→ Directive
Copy out all of the material below word for word, without changing anything.

Entries for item positions:
________________________

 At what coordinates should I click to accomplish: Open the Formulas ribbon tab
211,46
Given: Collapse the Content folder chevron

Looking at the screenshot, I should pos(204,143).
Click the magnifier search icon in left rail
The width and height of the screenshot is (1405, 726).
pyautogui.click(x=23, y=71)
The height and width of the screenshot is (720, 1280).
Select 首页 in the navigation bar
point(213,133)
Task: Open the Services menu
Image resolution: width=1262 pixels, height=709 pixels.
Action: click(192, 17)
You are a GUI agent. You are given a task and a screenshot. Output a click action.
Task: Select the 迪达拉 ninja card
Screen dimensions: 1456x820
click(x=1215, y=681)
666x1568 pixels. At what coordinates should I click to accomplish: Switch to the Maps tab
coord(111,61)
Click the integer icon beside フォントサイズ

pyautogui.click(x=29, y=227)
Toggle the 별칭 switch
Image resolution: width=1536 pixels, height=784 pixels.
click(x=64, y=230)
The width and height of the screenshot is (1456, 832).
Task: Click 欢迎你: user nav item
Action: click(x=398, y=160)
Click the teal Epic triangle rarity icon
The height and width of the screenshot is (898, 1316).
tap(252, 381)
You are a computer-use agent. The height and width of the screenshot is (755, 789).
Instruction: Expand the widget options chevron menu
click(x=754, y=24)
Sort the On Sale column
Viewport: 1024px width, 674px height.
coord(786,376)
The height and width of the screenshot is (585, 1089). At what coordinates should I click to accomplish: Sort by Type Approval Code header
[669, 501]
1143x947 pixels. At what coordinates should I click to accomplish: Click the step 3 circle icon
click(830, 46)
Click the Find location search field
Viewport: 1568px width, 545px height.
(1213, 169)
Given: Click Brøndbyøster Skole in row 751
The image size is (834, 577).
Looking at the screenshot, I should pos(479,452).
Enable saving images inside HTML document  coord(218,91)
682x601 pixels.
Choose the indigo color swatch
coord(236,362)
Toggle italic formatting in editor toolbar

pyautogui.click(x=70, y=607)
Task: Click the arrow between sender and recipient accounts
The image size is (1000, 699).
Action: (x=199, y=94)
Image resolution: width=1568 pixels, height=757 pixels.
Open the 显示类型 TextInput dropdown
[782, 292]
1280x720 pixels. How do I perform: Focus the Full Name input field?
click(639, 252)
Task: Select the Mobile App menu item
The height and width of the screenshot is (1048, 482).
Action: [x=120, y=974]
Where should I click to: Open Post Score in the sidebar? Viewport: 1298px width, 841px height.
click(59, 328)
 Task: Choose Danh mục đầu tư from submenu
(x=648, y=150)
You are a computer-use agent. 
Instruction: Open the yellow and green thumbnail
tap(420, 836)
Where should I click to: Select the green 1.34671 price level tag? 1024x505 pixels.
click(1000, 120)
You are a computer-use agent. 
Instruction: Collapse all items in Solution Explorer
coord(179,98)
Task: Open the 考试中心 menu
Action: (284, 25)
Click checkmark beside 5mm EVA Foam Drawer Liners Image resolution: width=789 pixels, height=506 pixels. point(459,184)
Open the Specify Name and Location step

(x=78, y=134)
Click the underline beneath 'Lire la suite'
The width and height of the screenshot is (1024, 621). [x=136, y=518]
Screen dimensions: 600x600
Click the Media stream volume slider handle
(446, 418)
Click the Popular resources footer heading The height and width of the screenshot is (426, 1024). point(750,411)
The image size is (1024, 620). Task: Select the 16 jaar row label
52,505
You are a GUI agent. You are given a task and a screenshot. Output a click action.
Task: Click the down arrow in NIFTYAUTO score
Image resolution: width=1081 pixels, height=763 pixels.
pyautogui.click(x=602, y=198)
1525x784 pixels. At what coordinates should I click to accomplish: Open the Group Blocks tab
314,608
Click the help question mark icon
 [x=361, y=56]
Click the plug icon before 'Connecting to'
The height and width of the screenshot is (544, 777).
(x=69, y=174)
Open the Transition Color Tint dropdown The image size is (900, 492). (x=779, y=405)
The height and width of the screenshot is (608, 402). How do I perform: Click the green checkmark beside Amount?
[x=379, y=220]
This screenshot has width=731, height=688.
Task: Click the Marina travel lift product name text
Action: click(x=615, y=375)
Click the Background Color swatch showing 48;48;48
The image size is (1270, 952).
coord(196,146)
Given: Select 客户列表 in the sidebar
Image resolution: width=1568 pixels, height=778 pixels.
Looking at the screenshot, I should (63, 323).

________________________

→ Exercise answer
 At what coordinates should I click to accomplish: Open the Formulas ribbon tab
211,46
Given: Collapse the Content folder chevron

Looking at the screenshot, I should pos(204,143).
Click the magnifier search icon in left rail
The width and height of the screenshot is (1405, 726).
pyautogui.click(x=23, y=71)
The height and width of the screenshot is (720, 1280).
Select 首页 in the navigation bar
point(213,133)
Task: Open the Services menu
Image resolution: width=1262 pixels, height=709 pixels.
Action: click(192, 17)
You are a GUI agent. You are given a task and a screenshot. Output a click action.
Task: Select the 迪达拉 ninja card
Screen dimensions: 1456x820
click(x=1215, y=681)
666x1568 pixels. At what coordinates should I click to accomplish: Switch to the Maps tab
coord(111,61)
Click the integer icon beside フォントサイズ

pyautogui.click(x=29, y=227)
Toggle the 별칭 switch
Image resolution: width=1536 pixels, height=784 pixels.
click(x=64, y=230)
The width and height of the screenshot is (1456, 832).
Task: Click 欢迎你: user nav item
Action: click(x=398, y=160)
Click the teal Epic triangle rarity icon
The height and width of the screenshot is (898, 1316).
tap(252, 381)
You are a computer-use agent. The height and width of the screenshot is (755, 789).
Instruction: Expand the widget options chevron menu
click(x=754, y=24)
Sort the On Sale column
Viewport: 1024px width, 674px height.
coord(786,376)
The height and width of the screenshot is (585, 1089). At what coordinates should I click to accomplish: Sort by Type Approval Code header
[669, 501]
1143x947 pixels. At what coordinates should I click to accomplish: Click the step 3 circle icon
click(830, 46)
Click the Find location search field
Viewport: 1568px width, 545px height.
(1213, 169)
Given: Click Brøndbyøster Skole in row 751
The image size is (834, 577).
Looking at the screenshot, I should pos(479,452).
Enable saving images inside HTML document  coord(218,91)
682x601 pixels.
Choose the indigo color swatch
coord(236,362)
Toggle italic formatting in editor toolbar

pyautogui.click(x=70, y=607)
Task: Click the arrow between sender and recipient accounts
The image size is (1000, 699).
Action: (x=199, y=94)
Image resolution: width=1568 pixels, height=757 pixels.
Open the 显示类型 TextInput dropdown
[782, 292]
1280x720 pixels. How do I perform: Focus the Full Name input field?
click(639, 252)
Task: Select the Mobile App menu item
The height and width of the screenshot is (1048, 482).
Action: [x=120, y=974]
Where should I click to: Open Post Score in the sidebar? Viewport: 1298px width, 841px height.
click(59, 328)
 Task: Choose Danh mục đầu tư from submenu
(x=648, y=150)
You are a computer-use agent. 
Instruction: Open the yellow and green thumbnail
tap(420, 836)
Where should I click to: Select the green 1.34671 price level tag? 1024x505 pixels.
click(1000, 120)
You are a computer-use agent. 
Instruction: Collapse all items in Solution Explorer
coord(179,98)
Task: Open the 考试中心 menu
Action: (284, 25)
Click checkmark beside 5mm EVA Foam Drawer Liners Image resolution: width=789 pixels, height=506 pixels. point(459,184)
Open the Specify Name and Location step

(x=78, y=134)
Click the underline beneath 'Lire la suite'
The width and height of the screenshot is (1024, 621). [x=136, y=518]
Screen dimensions: 600x600
Click the Media stream volume slider handle
(446, 418)
Click the Popular resources footer heading The height and width of the screenshot is (426, 1024). point(750,411)
The image size is (1024, 620). Task: Select the 16 jaar row label
52,505
You are a GUI agent. You are given a task and a screenshot. Output a click action.
Task: Click the down arrow in NIFTYAUTO score
Image resolution: width=1081 pixels, height=763 pixels.
pyautogui.click(x=602, y=198)
1525x784 pixels. At what coordinates should I click to accomplish: Open the Group Blocks tab
314,608
Click the help question mark icon
 [x=361, y=56]
Click the plug icon before 'Connecting to'
The height and width of the screenshot is (544, 777).
(x=69, y=174)
Open the Transition Color Tint dropdown The image size is (900, 492). (x=779, y=405)
The height and width of the screenshot is (608, 402). How do I perform: Click the green checkmark beside Amount?
[x=379, y=220]
This screenshot has width=731, height=688.
Task: Click the Marina travel lift product name text
Action: click(x=615, y=375)
Click the Background Color swatch showing 48;48;48
The image size is (1270, 952).
coord(196,146)
Given: Select 客户列表 in the sidebar
Image resolution: width=1568 pixels, height=778 pixels.
Looking at the screenshot, I should (63, 323).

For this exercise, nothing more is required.